WHAT YOU ARE ASKED TO DO:
Lay out the listing lines from the one containing "You are a GUI" through the one containing "Image resolution: width=383", inclusive, as a Markdown table with the columns "Row" and "Line", skipping any blank lines.

(Entries drawn from a collection)
┄┄┄┄┄┄┄┄┄┄┄┄┄┄┄┄┄┄┄┄
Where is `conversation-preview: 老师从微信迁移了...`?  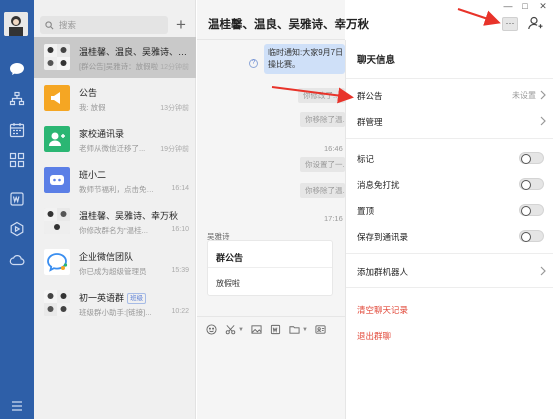 conversation-preview: 老师从微信迁移了... is located at coordinates (112, 148).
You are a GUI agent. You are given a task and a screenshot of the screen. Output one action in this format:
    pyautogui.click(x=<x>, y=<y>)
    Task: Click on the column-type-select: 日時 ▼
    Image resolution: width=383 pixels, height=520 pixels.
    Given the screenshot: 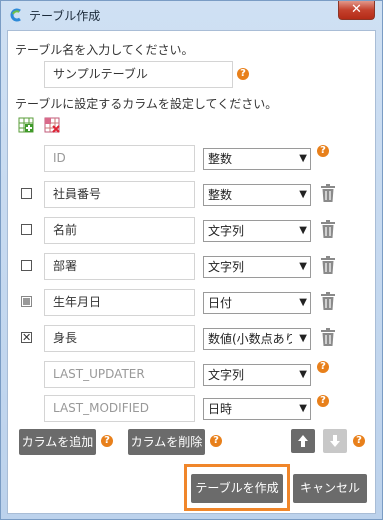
┄┄┄┄┄┄┄┄┄┄┄┄┄┄┄┄┄┄┄┄
ANSWER TO THIS PROBLEM:
| Row | Line |
|---|---|
| 1 | You are a GUI agent. You are given a task and a screenshot of the screen. Output one action in this format: |
| 2 |     pyautogui.click(x=<x>, y=<y>) |
| 3 |     Task: Click on the column-type-select: 日時 ▼ |
| 4 |     Image resolution: width=383 pixels, height=520 pixels. |